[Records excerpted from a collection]
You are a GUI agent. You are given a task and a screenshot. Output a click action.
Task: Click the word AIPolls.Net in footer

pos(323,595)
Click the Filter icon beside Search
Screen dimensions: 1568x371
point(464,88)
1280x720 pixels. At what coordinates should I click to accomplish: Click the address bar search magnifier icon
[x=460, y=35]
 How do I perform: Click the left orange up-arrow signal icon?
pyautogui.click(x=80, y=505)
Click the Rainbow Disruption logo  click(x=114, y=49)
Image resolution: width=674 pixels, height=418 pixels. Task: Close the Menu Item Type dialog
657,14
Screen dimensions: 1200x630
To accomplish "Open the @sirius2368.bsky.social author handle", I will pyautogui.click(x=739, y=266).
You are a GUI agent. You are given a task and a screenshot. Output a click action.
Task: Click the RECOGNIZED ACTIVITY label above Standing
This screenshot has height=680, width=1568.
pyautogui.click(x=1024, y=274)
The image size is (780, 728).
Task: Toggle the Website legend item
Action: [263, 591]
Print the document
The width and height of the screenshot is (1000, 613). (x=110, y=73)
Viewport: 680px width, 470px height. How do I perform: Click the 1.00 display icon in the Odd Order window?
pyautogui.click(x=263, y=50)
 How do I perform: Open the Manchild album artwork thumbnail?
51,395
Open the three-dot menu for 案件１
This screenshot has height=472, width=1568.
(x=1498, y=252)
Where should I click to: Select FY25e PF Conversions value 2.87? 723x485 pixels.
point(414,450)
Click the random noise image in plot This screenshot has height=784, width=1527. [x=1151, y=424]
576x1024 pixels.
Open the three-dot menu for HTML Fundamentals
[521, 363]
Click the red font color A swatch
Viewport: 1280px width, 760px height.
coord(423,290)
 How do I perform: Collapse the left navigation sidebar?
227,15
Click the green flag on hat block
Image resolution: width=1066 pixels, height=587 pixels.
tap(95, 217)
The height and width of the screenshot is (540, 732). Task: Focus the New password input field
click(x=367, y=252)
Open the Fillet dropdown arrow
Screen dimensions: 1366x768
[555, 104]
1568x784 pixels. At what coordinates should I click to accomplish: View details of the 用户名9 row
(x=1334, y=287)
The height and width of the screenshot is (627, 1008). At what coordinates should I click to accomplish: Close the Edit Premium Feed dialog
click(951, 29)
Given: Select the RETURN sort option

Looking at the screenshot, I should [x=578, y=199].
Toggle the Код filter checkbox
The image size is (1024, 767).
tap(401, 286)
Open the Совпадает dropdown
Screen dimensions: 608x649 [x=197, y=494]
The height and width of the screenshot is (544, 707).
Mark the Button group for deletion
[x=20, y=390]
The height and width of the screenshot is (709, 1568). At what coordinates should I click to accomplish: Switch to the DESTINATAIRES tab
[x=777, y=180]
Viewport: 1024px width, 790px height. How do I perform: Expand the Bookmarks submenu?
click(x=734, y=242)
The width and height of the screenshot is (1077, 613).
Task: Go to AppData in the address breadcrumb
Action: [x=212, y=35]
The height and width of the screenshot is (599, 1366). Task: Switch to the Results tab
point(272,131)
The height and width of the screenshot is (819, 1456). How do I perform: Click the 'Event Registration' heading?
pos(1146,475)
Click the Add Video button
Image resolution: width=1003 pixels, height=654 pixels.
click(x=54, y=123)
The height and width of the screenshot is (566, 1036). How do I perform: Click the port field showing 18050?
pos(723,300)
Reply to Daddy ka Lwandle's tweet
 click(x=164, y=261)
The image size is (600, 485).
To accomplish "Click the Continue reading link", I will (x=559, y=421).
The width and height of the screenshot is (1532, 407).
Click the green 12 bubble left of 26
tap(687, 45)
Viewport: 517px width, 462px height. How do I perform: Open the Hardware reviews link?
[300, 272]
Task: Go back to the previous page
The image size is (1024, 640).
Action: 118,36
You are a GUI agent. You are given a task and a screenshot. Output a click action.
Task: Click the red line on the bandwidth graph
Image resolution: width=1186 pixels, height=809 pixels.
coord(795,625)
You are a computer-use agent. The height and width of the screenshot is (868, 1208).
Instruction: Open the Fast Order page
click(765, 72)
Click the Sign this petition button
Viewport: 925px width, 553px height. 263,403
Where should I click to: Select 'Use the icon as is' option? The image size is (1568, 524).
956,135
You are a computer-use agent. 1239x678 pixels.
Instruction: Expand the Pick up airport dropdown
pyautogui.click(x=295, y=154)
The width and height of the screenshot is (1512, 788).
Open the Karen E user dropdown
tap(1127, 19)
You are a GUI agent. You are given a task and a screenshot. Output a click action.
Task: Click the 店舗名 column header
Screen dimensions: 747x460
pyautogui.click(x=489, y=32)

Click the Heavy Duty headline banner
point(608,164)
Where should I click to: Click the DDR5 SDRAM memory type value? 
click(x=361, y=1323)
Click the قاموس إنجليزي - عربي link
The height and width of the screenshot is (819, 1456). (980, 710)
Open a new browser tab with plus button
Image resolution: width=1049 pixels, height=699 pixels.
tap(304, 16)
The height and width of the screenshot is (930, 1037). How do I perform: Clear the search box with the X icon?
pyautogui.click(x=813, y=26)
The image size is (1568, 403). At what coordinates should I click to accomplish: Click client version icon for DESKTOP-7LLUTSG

_WHAT IS BEING ASKED_:
The records above must be retyped in full. Keep each one exactly as it is.

_RESPONSE_:
You are a GUI agent. You are given a task and a screenshot. Output a click action.
Task: Click the word AIPolls.Net in footer

pos(323,595)
Click the Filter icon beside Search
Screen dimensions: 1568x371
point(464,88)
1280x720 pixels. At what coordinates should I click to accomplish: Click the address bar search magnifier icon
[x=460, y=35]
 How do I perform: Click the left orange up-arrow signal icon?
pyautogui.click(x=80, y=505)
Click the Rainbow Disruption logo  click(x=114, y=49)
Image resolution: width=674 pixels, height=418 pixels. Task: Close the Menu Item Type dialog
657,14
Screen dimensions: 1200x630
To accomplish "Open the @sirius2368.bsky.social author handle", I will pyautogui.click(x=739, y=266).
You are a GUI agent. You are given a task and a screenshot. Output a click action.
Task: Click the RECOGNIZED ACTIVITY label above Standing
This screenshot has height=680, width=1568.
pyautogui.click(x=1024, y=274)
The image size is (780, 728).
Task: Toggle the Website legend item
Action: [263, 591]
Print the document
The width and height of the screenshot is (1000, 613). (x=110, y=73)
Viewport: 680px width, 470px height. How do I perform: Click the 1.00 display icon in the Odd Order window?
pyautogui.click(x=263, y=50)
 How do I perform: Open the Manchild album artwork thumbnail?
51,395
Open the three-dot menu for 案件１
This screenshot has height=472, width=1568.
(x=1498, y=252)
Where should I click to: Select FY25e PF Conversions value 2.87? 723x485 pixels.
point(414,450)
Click the random noise image in plot This screenshot has height=784, width=1527. [x=1151, y=424]
576x1024 pixels.
Open the three-dot menu for HTML Fundamentals
[521, 363]
Click the red font color A swatch
Viewport: 1280px width, 760px height.
coord(423,290)
 How do I perform: Collapse the left navigation sidebar?
227,15
Click the green flag on hat block
Image resolution: width=1066 pixels, height=587 pixels.
tap(95, 217)
The height and width of the screenshot is (540, 732). Task: Focus the New password input field
click(x=367, y=252)
Open the Fillet dropdown arrow
Screen dimensions: 1366x768
[555, 104]
1568x784 pixels. At what coordinates should I click to accomplish: View details of the 用户名9 row
(x=1334, y=287)
The height and width of the screenshot is (627, 1008). At what coordinates should I click to accomplish: Close the Edit Premium Feed dialog
click(951, 29)
Given: Select the RETURN sort option

Looking at the screenshot, I should [x=578, y=199].
Toggle the Код filter checkbox
The image size is (1024, 767).
tap(401, 286)
Open the Совпадает dropdown
Screen dimensions: 608x649 [x=197, y=494]
The height and width of the screenshot is (544, 707).
Mark the Button group for deletion
[x=20, y=390]
The height and width of the screenshot is (709, 1568). At what coordinates should I click to accomplish: Switch to the DESTINATAIRES tab
[x=777, y=180]
Viewport: 1024px width, 790px height. How do I perform: Expand the Bookmarks submenu?
click(x=734, y=242)
The width and height of the screenshot is (1077, 613).
Task: Go to AppData in the address breadcrumb
Action: [x=212, y=35]
The height and width of the screenshot is (599, 1366). Task: Switch to the Results tab
point(272,131)
The height and width of the screenshot is (819, 1456). How do I perform: Click the 'Event Registration' heading?
pos(1146,475)
Click the Add Video button
Image resolution: width=1003 pixels, height=654 pixels.
click(x=54, y=123)
The height and width of the screenshot is (566, 1036). How do I perform: Click the port field showing 18050?
pos(723,300)
Reply to Daddy ka Lwandle's tweet
 click(x=164, y=261)
The image size is (600, 485).
To accomplish "Click the Continue reading link", I will (x=559, y=421).
The width and height of the screenshot is (1532, 407).
Click the green 12 bubble left of 26
tap(687, 45)
Viewport: 517px width, 462px height. How do I perform: Open the Hardware reviews link?
[300, 272]
Task: Go back to the previous page
The image size is (1024, 640).
Action: 118,36
You are a GUI agent. You are given a task and a screenshot. Output a click action.
Task: Click the red line on the bandwidth graph
Image resolution: width=1186 pixels, height=809 pixels.
coord(795,625)
You are a computer-use agent. The height and width of the screenshot is (868, 1208).
Instruction: Open the Fast Order page
click(765, 72)
Click the Sign this petition button
Viewport: 925px width, 553px height. 263,403
Where should I click to: Select 'Use the icon as is' option? The image size is (1568, 524).
956,135
You are a computer-use agent. 1239x678 pixels.
Instruction: Expand the Pick up airport dropdown
pyautogui.click(x=295, y=154)
The width and height of the screenshot is (1512, 788).
Open the Karen E user dropdown
tap(1127, 19)
You are a GUI agent. You are given a task and a screenshot. Output a click action.
Task: Click the 店舗名 column header
Screen dimensions: 747x460
pyautogui.click(x=489, y=32)

Click the Heavy Duty headline banner
point(608,164)
Where should I click to: Click the DDR5 SDRAM memory type value? 
click(x=361, y=1323)
Click the قاموس إنجليزي - عربي link
The height and width of the screenshot is (819, 1456). (980, 710)
Open a new browser tab with plus button
Image resolution: width=1049 pixels, height=699 pixels.
tap(304, 16)
The height and width of the screenshot is (930, 1037). How do I perform: Clear the search box with the X icon?
pyautogui.click(x=813, y=26)
The image size is (1568, 403). At what coordinates should I click to accomplish: Click client version icon for DESKTOP-7LLUTSG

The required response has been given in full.